Il Presidente Bulletti: “La difficoltà di approvvigionamento di materie prime sarebbe un colpo durissimo per la nostra industria, già messa in difficoltà dalla crisi economica.”

Pubblicata il: 10/06/2015 15:13

Redazione ImpresaGreen

Le tensioni che animano la filiera della plastica rischiano di compromettere l’andamento di un’industria come quella dei Cavi e Conduttori Elettrici, già colpita dalla crisi: è l’allarme di ANIE/AICE, l’Associazione che all’interno di Federazione ANIE rappresenta le aziende produttrici di cavi per energia e accessori, cavi per comunicazione e conduttori per avvolgimenti elettrici. La carenza delle materie plastiche in atto sta infatti portando a un insostenibile incremento dei costi di approvvigionamento, che non si può che ripercuotere negativamente anche sui prezzi di vendita del cavo come prodotto finito. 
Dal gennaio 2015, infatti, il ricorso allo stato di forza maggiore, molto diffuso in Europa, ha causato un massiccio fermo impianti che ha coinvolto i produttori di polipropilene e polietilene ad alta e a bassa densità e ha portato a un aumento straordinario dei costi di questi materiali. L’aggravante è che non se ne comprendono le ragioni, vista la mancanza di informazioni specifiche atte a spiegare le cause dello stato di forza maggiore invocato nelle comunicazioni ufficiali. 
L’aumento dei prezzi delle materie prime non accenna ad arrestarsi.
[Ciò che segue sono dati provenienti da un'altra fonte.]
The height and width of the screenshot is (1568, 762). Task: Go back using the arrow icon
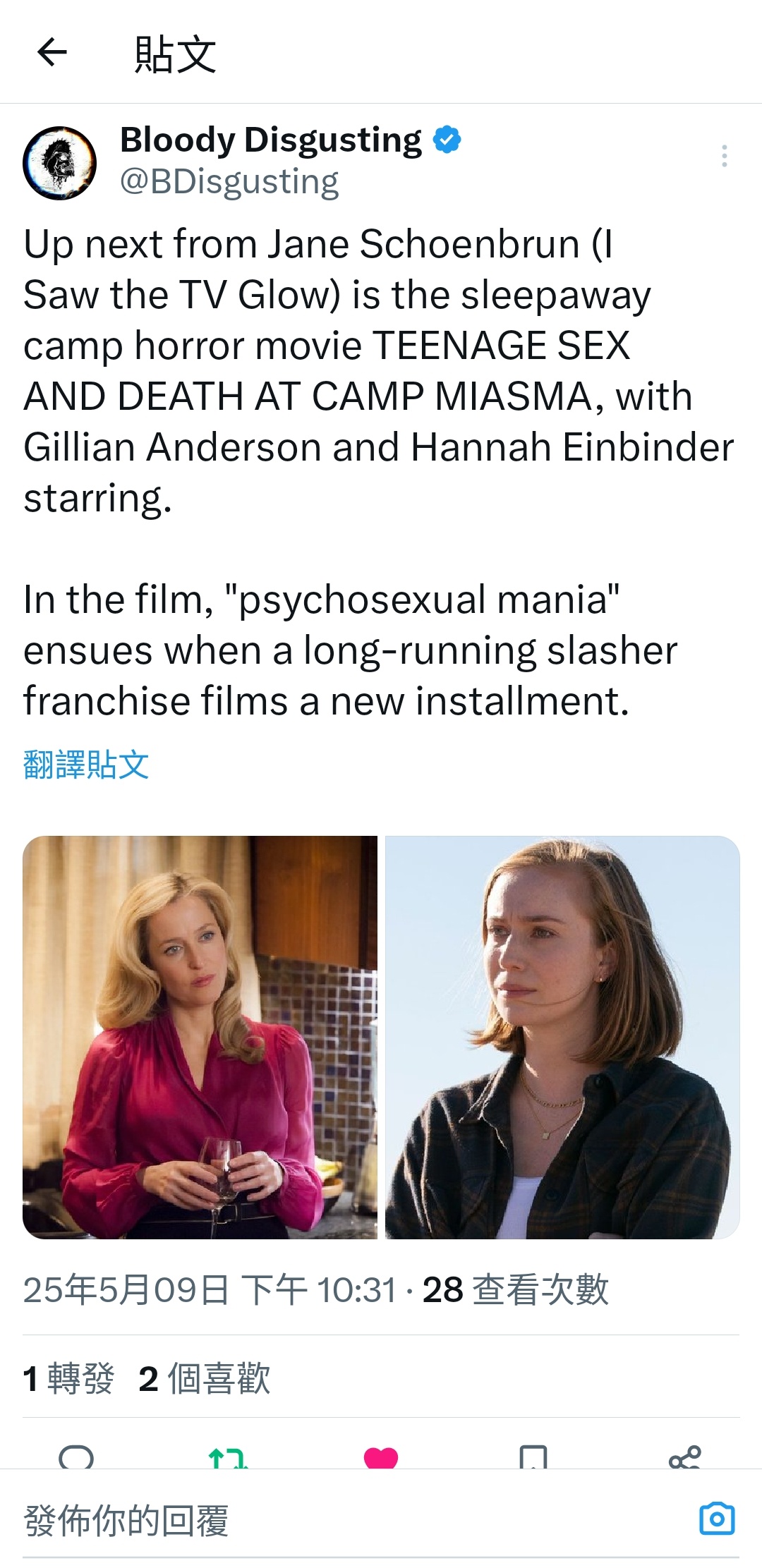[52, 52]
Secondo i dati Unionplast (associazione di  Federazione Gomma Plastica di Confindustria), tra gennaio e maggio del 2015 l’incremento del costo delle materie di base di polietilene (LDPE base e LLDPE butene) è stato di oltre il 35%. 
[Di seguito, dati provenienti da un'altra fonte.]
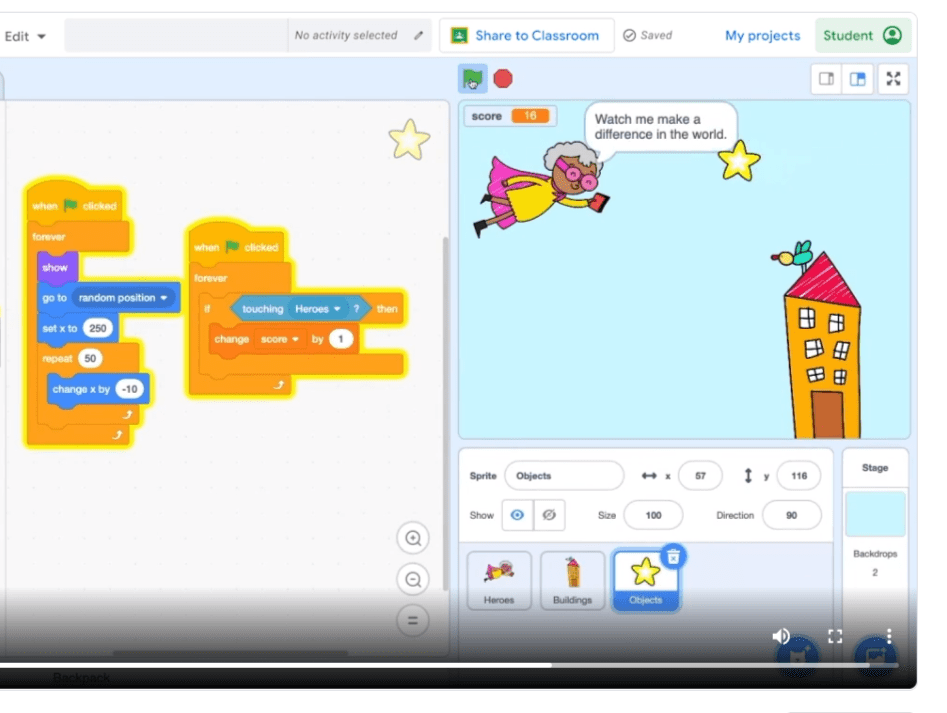
Task: Open the 'No activity selected' activity picker
Action: tap(345, 35)
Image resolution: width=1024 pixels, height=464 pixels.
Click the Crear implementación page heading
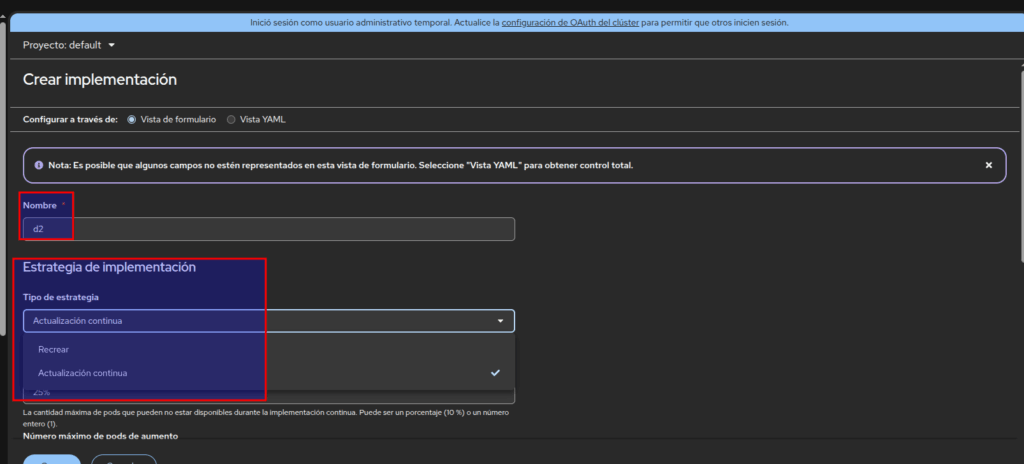coord(100,80)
L’aumento dei prezzi del PVC (fonte Camera di Commercio di Milano) invece, sempre nel periodo tra gennaio e maggio del 2015, è stato dell’11%.L’allarme è stato lanciato anche da Europacable, l’associazione europea di riferimento del comparto, che ha definito la situazione deleteria per l’industria dei cavi, perché colpisce il materiale chiave della manifattura. 
Questi rivolgimenti non potranno che influire negativamente sull’andamento dell’industria italiana di cavi e conduttori che ha chiuso il 2014 con un fatturato aggregato di 2,2 miliardi di euro, in calo del 4,5% rispetto a quanto registrato nel 2013. Il fatturato si divide quasi equamente tra fatturato estero (1,17 miliardi di euro, 1-3% rispetto all’anno precedente) e mercato interno (1,11 miliardi di euro di fatturato, con un pesante -7,7% rispetto al 2013).